The Free Press, Mankato, MN

November 3, 2011

Bicycling expert says Minnesota in a good spot to reap rewards

By Robb Murray
The Free Press

MANKATO — Minnesota’s already-solid standing as a national leader in bicycle tourism will serve itself well in what one industry expert says will be a continued surge in the sport’s popularity.

Tim Blumenthal, a nationally recognized expert in recreational bicycling, was the keynote speaker in the state-sponsored 2011 Minnesota Bicycle Tourism Summit Thursday at the Verizon Wireless Center.

Blumenthal, from a bicycling advocacy organization called Bikes Belong, said Minnesota already has established itself as a leader.

“I believe that in Minnesota, which is already the No. 4 ranked state in the category of bicycle-friendly states, you have huge potential here,” Blumenthal said. “I think you’re doing the right things and you have great people here. There’s a level of civility and politeness and openness that I don’t find many places.”

More people than ever are biking recreationally. And more government funding has been put into biking programs and trail-building projects in the past few years than has been spent in the previous half century.

Twenty years ago, the federal government spent about $20 million. But in the last few years, that number has grown dramatically. In 2009-2010, because of stimulus funding, $1.4 billion was spent on bicycling and trails projects. Last year, a non-stimulus year, the funding was at about $791 million and funded roughly 3,000 projects.

Blumenthal said he’s seen a number of trends that are starting to define the current and future of the sport, several of which fall in the area of government-sponsored aid of recreational biking.

A lot of cities have tried a bike-sharing system over the years, but only recently has it been pulled off successfully in large metropolitan areas. “It’s actually getting people who haven’t ridden bikes in years get back on bikes,” he said.

Other cities have experimented with so-called protected bikeways. This idea entails cities shutting down roads to automobile traffic for a specified time period during which the riding of bikes is encouraged. It usually coincides with some kind of event.
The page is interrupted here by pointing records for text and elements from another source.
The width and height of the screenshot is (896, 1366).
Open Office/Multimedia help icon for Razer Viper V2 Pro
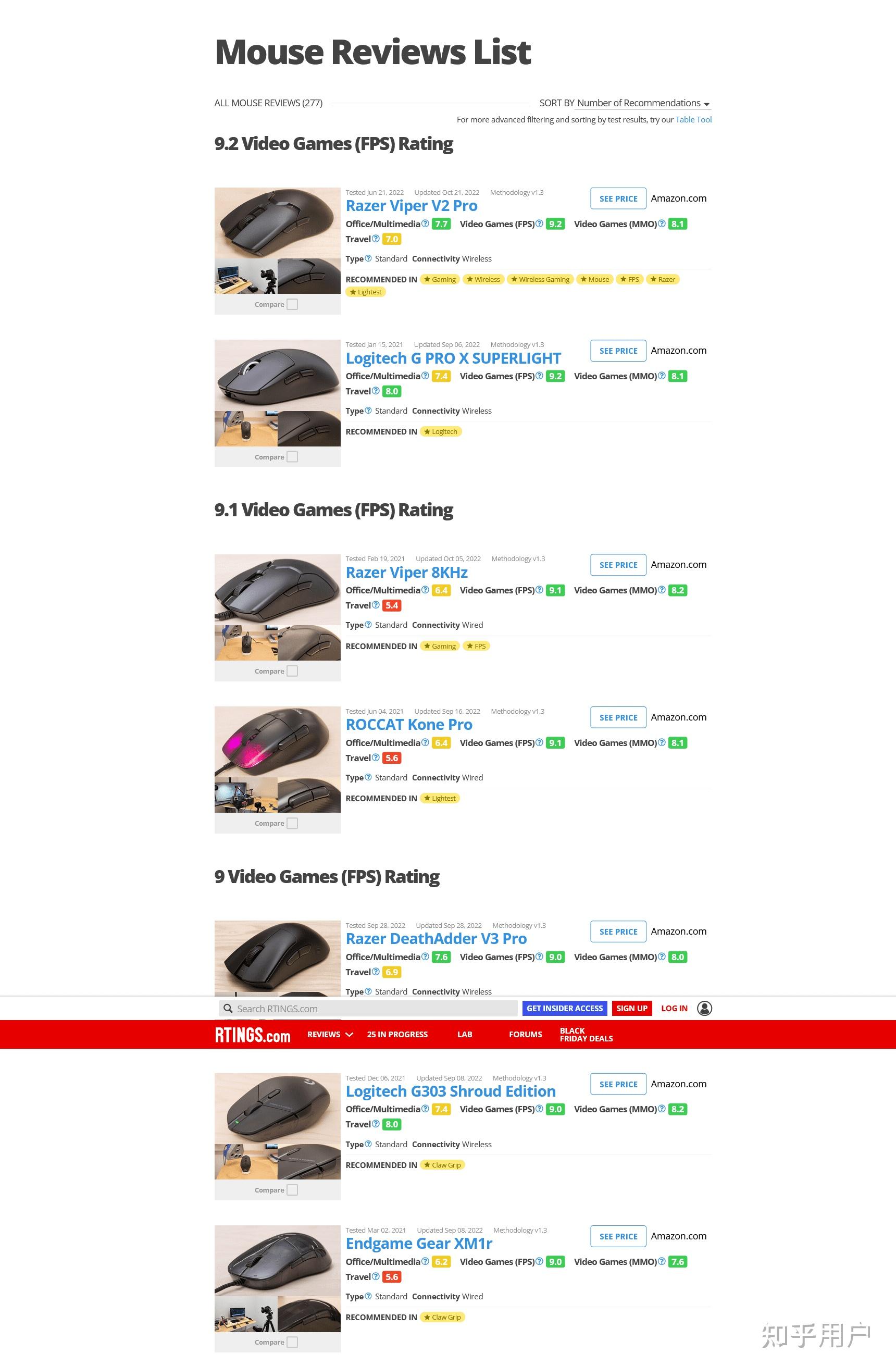(425, 223)
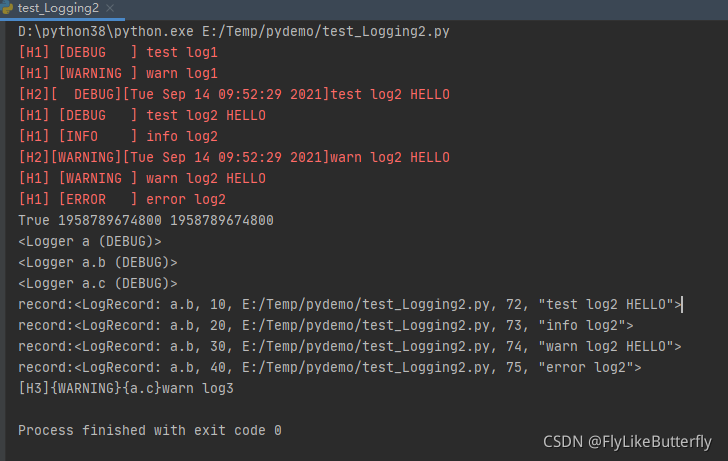Click the "[H3]{WARNING}{a.c}warn log3" line
This screenshot has height=461, width=728.
126,388
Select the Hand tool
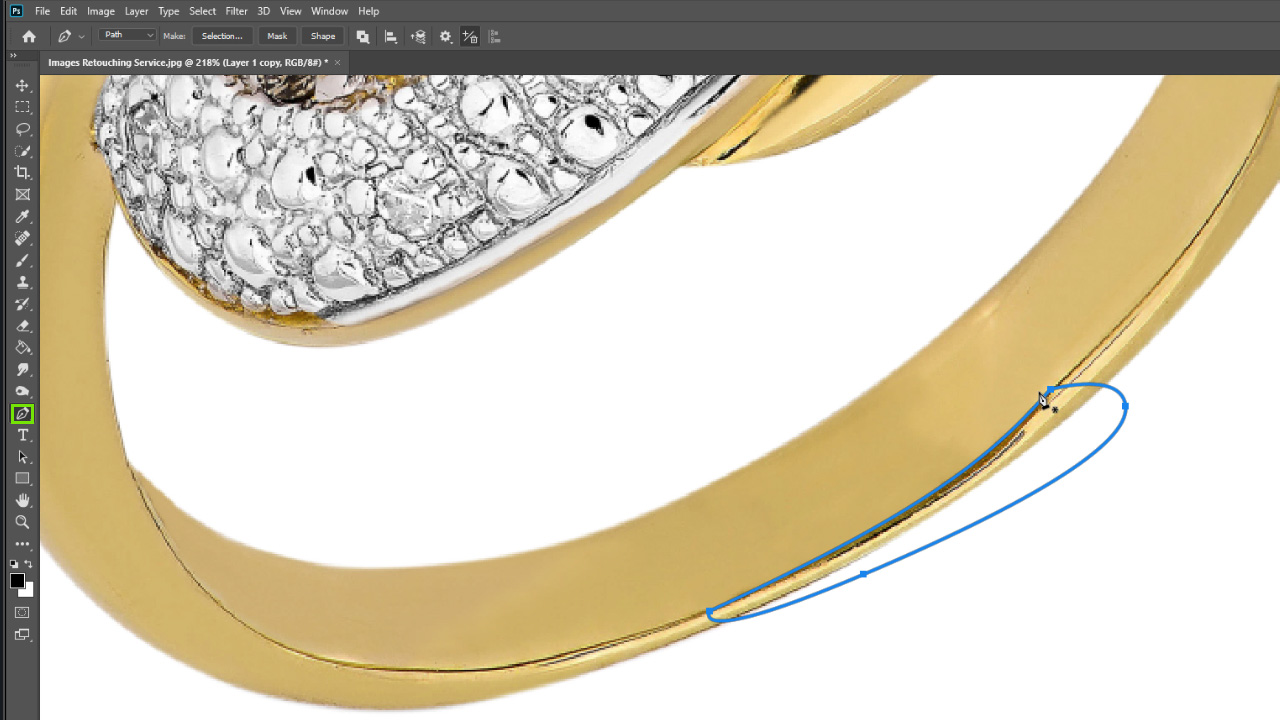Image resolution: width=1280 pixels, height=720 pixels. pos(22,500)
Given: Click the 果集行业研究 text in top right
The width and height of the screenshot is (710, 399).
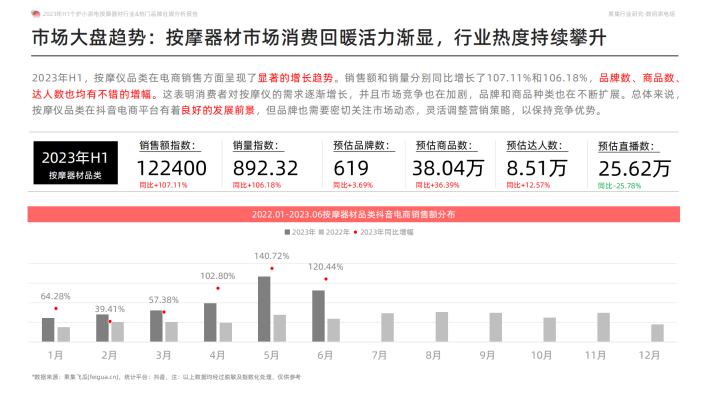Looking at the screenshot, I should tap(626, 14).
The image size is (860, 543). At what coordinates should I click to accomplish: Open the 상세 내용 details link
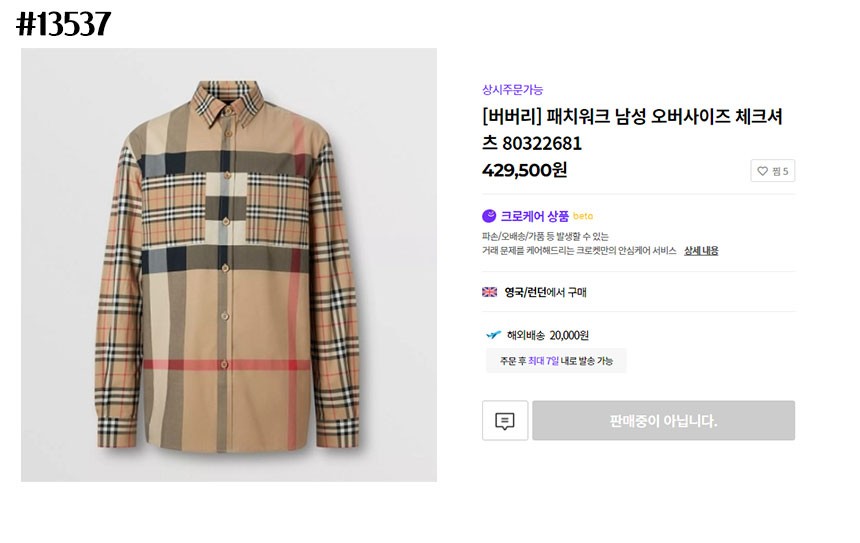point(701,250)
In some areas, a protected bikeway event ties in the use of a bike park. Blumenthal described one in Colorado where they took 40 acres and built a facility that has a multi-generational attraction to it. It contains areas for experienced mountain bikers and scaled-down trails easy enough for a kid who has just learned to ride.
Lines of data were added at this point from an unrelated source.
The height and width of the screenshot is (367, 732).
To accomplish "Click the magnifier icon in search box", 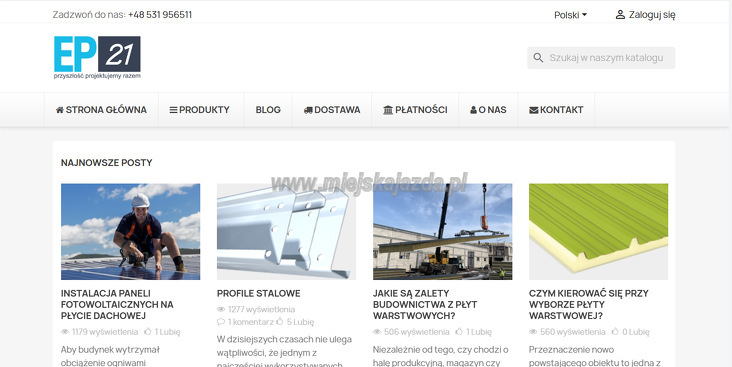I will point(538,58).
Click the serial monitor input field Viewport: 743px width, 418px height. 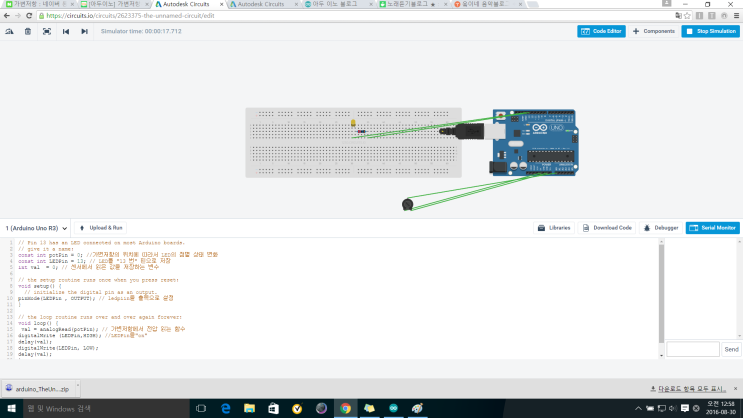pos(693,349)
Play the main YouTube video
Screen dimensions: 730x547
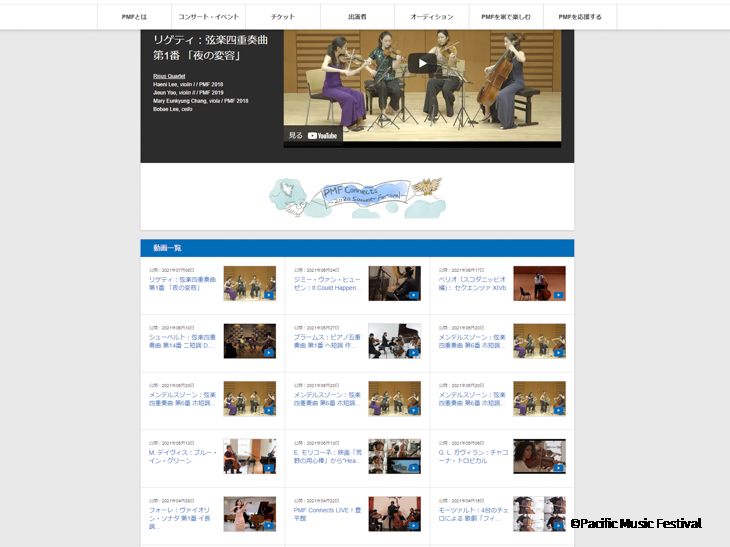pos(422,64)
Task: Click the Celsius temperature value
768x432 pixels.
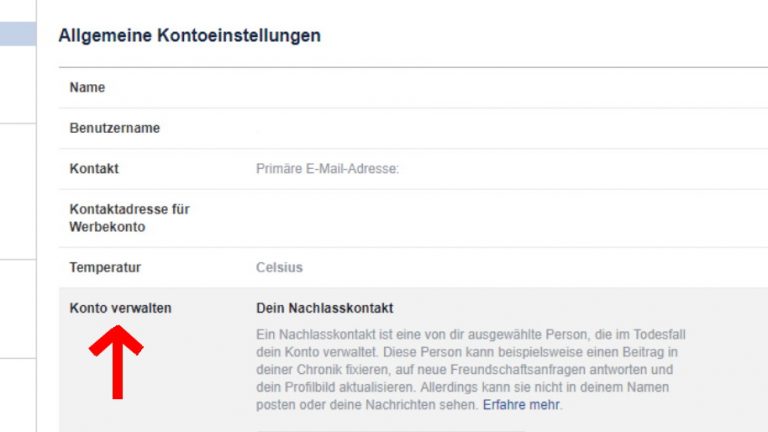Action: (x=279, y=268)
“When I see kids on bikes, it not only hits you in the heart, but it hits you in the mind,” Blumenthal said.

John Edman, with Explore Minnesota Tourism, said Minnesota is on the cusp of a major marketing push, and it will use bicycling as one of the state’s featured products.

“We need to start getting a little more bold about how we promote Minnesota,” Edman said, “and biking is one of those areas where we stand out.”

And within Minnesota, southern Minnesota and Mankato stand out from the rest of the state, Edman said.

The extensive local trails, including the Sakatah Singing Hills State Trail the runs out to Faribault, and the Red Jacket Trail, which heads south to Rapidan, have been popular.

But biking is harder to track from a city promotion standpoint. Anna Thill, president of the Greater Mankato Convention and Visitors Bureau, said they’ve tried to get a handle on what visitors do when they come here by surveying people who have requested visitor guides.

When someone from Iowa comes to Mankato for the bike trails, they rarely stop in to the chamber offices and let them know why they came. But from those surveys, they’ve been able to tell that, of the people who came for outdoors activities, a big chunk of them came to ride the trails.

Trails and biking always have been part of the array of activities the Mankato area offers, but Thill said it wasn’t until 2011 that things really started to pick up.

There was a bike race that took place here for several years, but the recreational side of the sport is what gets the attention of those responsible for promoting tourism. And the Mankato River Ramble brought more than 1,500 bikers to Mankato from around the region — bikers who were more likely to spend a few dollars while they’re here.

“It’s really starting to brew,” Thill said. “In 2011 is when we started to see a lot happen.”

In addition to the River Ramble, the annual Bike Across Minnesota event made a stop in Mankato. And now this Bike Summit has come to town, state officials say, at the request of Mankato area boosters.

Edman said that when the state announced it was doing another bike summit, they heard loudly from Mankato that it wanted to host the event.